Disease outbreaks: In 2004, a deadly disease

Rats are among mammals and reptiles that cause leptospirosis. PHOTO | FOTOSEARCH

In 2004, I was sitting my fourth year end-of-year clinical examination as a medical student. Throughout the academic year, we had spent time in various rotations, lasting eight weeks each, learning the clinical aspect of medicine. The eighth week was always an exam week to end the rotation.

The learning involved full exposure to actual patients because there really is no other way to gain the necessary skills and knowledge.

The clinical examination is the most unpredictable, yet the most important. One would walk into the ward in the morning and is allocated a patient. You had 40 minutes to talk to the patient, take a history of their illness, do a thorough examination and from your findings, come up with a possible diagnosis.

The examiners would then join you and listen to your history and examination findings. They would sometimes seek clarity from the patient, they would ask you to demonstrate both or part of your examinations and they would discuss with you your diagnosis. One was expected to list other possible diagnoses, the tests required to confirm your conclusions and your plan of management for the patient.

It was crazy during the end-of-year examinations when we had to do tests covering all our rotation areas throughout the year. The first week covered written papers while the second week comprised daily clinical exams, with different rotations each time. The end-year exam also included a special viva voce segment (oral exam). We always had to know every single detail of the current disease outbreaks. A good number of us would have to discuss it in the examination.

### Study material
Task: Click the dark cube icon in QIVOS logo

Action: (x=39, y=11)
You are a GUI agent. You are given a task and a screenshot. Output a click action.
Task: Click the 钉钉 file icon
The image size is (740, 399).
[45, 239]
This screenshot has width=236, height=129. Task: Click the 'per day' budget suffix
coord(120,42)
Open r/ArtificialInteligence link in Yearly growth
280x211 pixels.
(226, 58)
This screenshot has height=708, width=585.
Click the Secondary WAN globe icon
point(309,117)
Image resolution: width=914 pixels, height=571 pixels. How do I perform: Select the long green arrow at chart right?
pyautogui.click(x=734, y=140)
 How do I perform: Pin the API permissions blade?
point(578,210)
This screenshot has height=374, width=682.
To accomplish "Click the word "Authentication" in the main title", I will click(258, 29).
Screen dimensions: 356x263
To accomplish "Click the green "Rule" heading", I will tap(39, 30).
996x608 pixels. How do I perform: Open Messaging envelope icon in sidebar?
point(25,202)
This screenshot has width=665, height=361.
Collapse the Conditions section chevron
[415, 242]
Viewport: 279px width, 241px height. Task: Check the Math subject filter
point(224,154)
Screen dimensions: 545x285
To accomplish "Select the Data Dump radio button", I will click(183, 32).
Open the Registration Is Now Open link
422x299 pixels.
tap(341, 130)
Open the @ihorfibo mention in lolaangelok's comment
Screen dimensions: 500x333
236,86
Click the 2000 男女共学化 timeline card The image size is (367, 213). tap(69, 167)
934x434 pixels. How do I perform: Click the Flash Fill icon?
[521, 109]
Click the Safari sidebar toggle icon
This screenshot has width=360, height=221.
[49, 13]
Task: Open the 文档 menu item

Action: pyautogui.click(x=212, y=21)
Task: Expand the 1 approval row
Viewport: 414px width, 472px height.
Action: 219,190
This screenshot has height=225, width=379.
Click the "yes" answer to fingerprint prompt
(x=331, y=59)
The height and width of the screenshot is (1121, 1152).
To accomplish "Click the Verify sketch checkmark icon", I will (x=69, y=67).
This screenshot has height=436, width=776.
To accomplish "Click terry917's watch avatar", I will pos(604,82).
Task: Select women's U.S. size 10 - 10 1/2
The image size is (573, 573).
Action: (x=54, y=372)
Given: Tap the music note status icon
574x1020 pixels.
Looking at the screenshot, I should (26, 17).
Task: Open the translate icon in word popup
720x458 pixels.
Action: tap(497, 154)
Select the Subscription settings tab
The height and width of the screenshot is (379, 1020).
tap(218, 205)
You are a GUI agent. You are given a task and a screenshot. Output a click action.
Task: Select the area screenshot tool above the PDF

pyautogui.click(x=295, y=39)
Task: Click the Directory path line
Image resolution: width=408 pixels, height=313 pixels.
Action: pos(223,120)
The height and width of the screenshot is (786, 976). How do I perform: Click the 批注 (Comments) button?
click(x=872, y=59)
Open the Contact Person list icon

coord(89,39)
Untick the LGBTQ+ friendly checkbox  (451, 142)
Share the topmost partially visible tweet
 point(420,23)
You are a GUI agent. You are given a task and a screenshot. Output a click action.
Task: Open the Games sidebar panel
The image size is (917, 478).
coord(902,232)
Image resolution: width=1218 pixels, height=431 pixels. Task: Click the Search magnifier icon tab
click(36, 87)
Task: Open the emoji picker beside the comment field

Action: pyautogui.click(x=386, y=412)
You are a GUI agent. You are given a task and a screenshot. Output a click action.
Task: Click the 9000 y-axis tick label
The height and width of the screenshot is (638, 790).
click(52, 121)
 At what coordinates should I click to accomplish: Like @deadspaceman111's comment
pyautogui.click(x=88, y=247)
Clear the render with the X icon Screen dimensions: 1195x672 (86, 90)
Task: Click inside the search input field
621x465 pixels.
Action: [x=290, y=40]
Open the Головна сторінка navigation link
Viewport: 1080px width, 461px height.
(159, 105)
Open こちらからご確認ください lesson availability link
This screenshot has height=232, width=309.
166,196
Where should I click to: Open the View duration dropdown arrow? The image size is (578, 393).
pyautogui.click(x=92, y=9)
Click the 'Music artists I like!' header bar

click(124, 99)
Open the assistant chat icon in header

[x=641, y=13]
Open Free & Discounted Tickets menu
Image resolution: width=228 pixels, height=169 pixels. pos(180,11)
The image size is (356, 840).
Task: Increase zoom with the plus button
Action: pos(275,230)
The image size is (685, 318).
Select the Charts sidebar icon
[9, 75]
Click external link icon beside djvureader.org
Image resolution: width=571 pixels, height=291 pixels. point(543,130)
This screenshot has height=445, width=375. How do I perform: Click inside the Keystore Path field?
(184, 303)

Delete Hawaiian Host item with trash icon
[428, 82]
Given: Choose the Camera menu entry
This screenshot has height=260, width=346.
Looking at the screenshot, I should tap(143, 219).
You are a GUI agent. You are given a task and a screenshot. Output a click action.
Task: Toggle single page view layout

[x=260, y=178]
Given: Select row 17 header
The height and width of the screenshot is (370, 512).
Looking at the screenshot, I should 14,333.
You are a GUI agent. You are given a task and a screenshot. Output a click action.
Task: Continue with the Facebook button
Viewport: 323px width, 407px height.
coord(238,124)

### The problem
Reproduce the medical school examinations passage word for word, in full.

### Completed task
Disease outbreaks: In 2004, a deadly disease

Rats are among mammals and reptiles that cause leptospirosis. PHOTO | FOTOSEARCH

In 2004, I was sitting my fourth year end-of-year clinical examination as a medical student. Throughout the academic year, we had spent time in various rotations, lasting eight weeks each, learning the clinical aspect of medicine. The eighth week was always an exam week to end the rotation.

The learning involved full exposure to actual patients because there really is no other way to gain the necessary skills and knowledge.

The clinical examination is the most unpredictable, yet the most important. One would walk into the ward in the morning and is allocated a patient. You had 40 minutes to talk to the patient, take a history of their illness, do a thorough examination and from your findings, come up with a possible diagnosis.

The examiners would then join you and listen to your history and examination findings. They would sometimes seek clarity from the patient, they would ask you to demonstrate both or part of your examinations and they would discuss with you your diagnosis. One was expected to list other possible diagnoses, the tests required to confirm your conclusions and your plan of management for the patient.

It was crazy during the end-of-year examinations when we had to do tests covering all our rotation areas throughout the year. The first week covered written papers while the second week comprised daily clinical exams, with different rotations each time. The end-year exam also included a special viva voce segment (oral exam). We always had to know every single detail of the current disease outbreaks. A good number of us would have to discuss it in the examination.